→ Work to complete: The expected output is an exact copy of the lines from the one containing "Click the product image at top" through the final line of the entries below, with no images.

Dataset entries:

────────────────

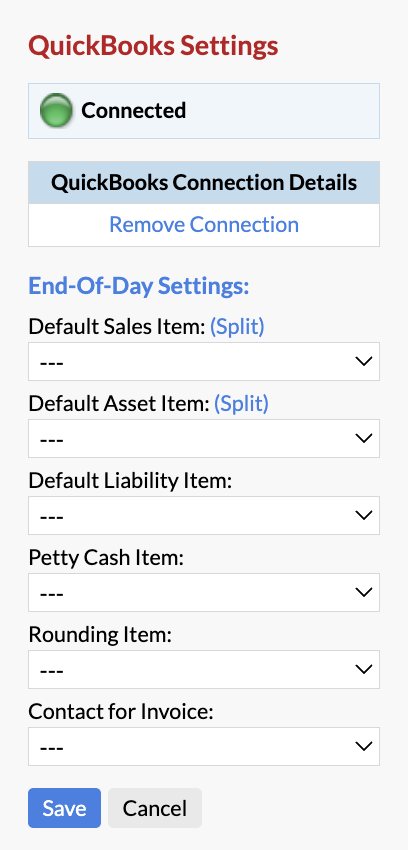Click Split link beside Default Asset Item

tap(241, 404)

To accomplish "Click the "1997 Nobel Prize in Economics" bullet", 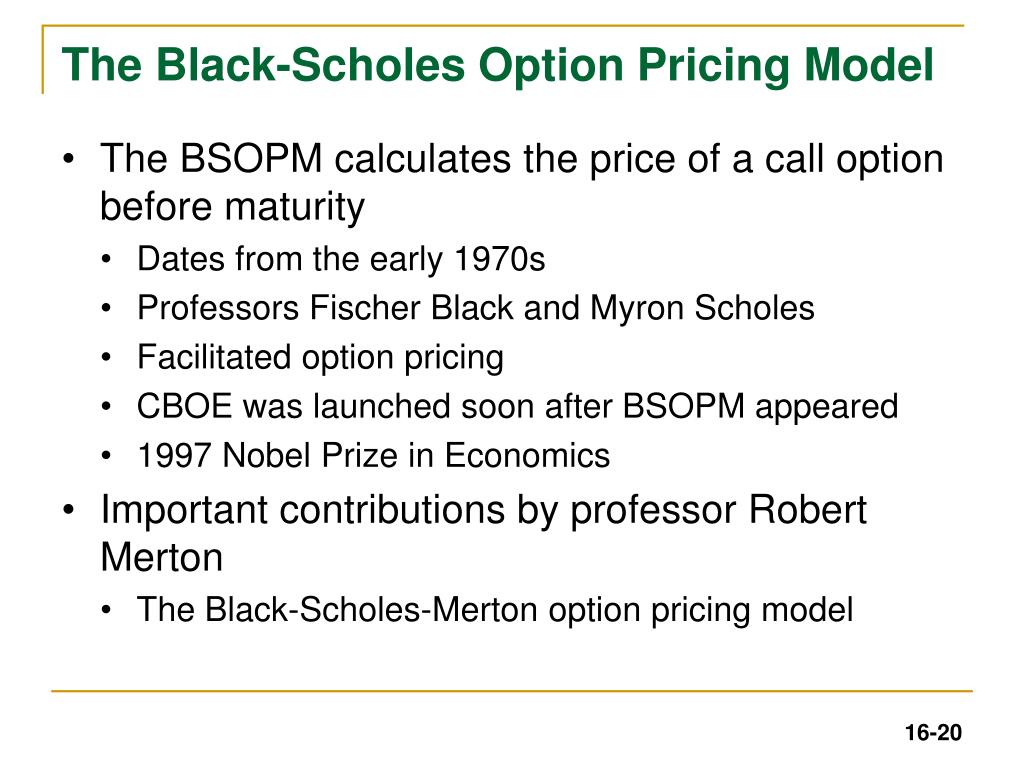I will point(373,456).
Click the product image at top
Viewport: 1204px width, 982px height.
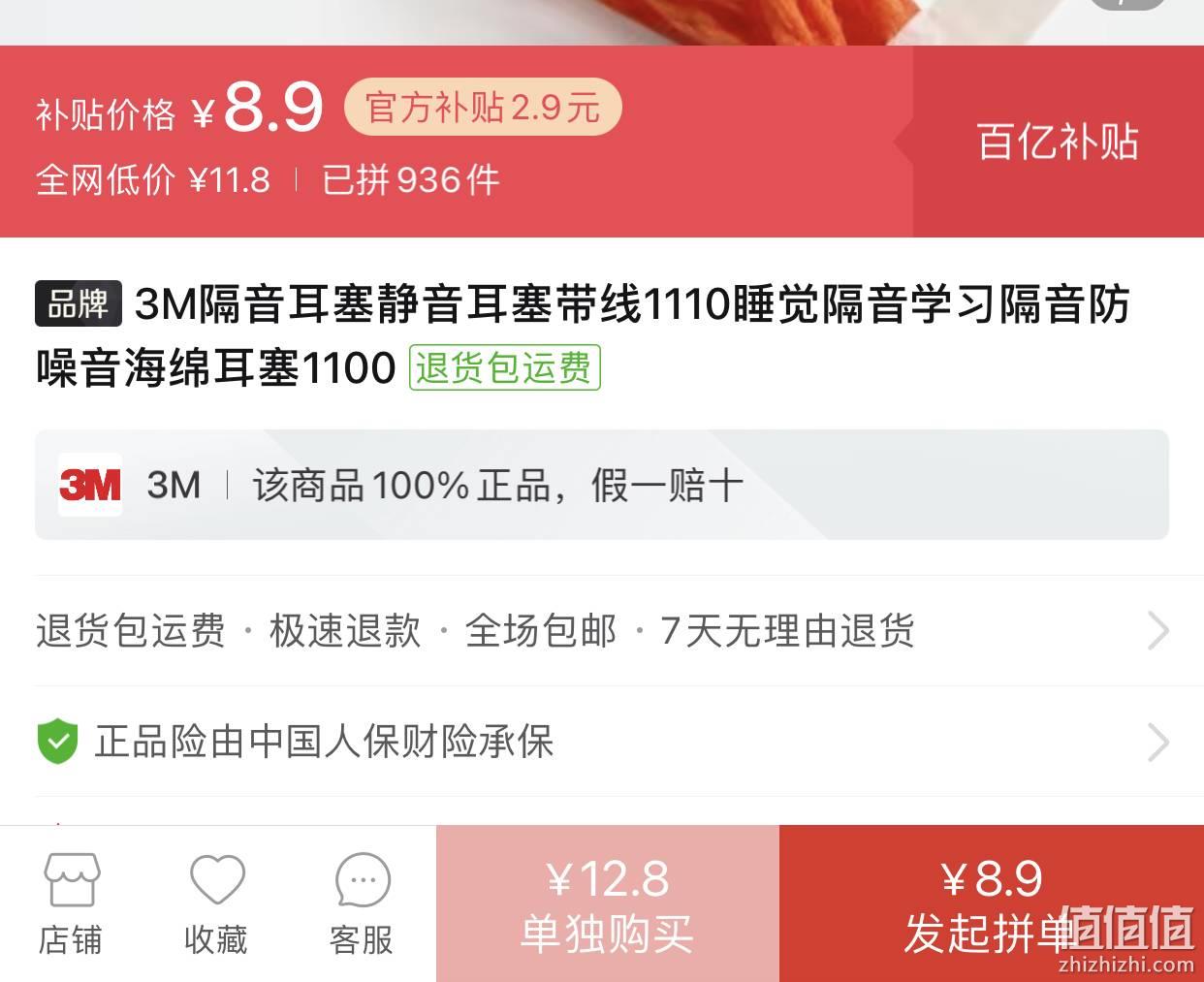pyautogui.click(x=602, y=22)
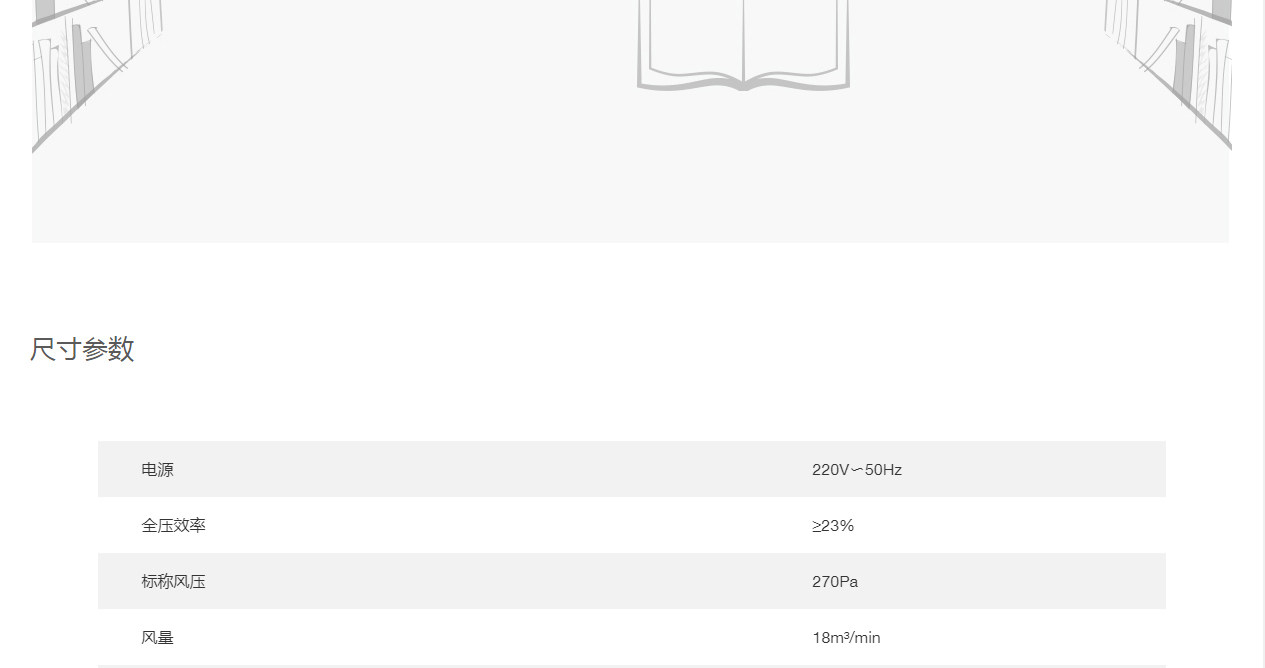Click the 220V~50Hz power value
This screenshot has width=1265, height=668.
pos(856,470)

────────────────

→ Exercise output:
Click the product image at top
Viewport: 1204px width, 982px height.
pyautogui.click(x=602, y=22)
Click the 220V~50Hz power value
This screenshot has width=1265, height=668.
pos(856,470)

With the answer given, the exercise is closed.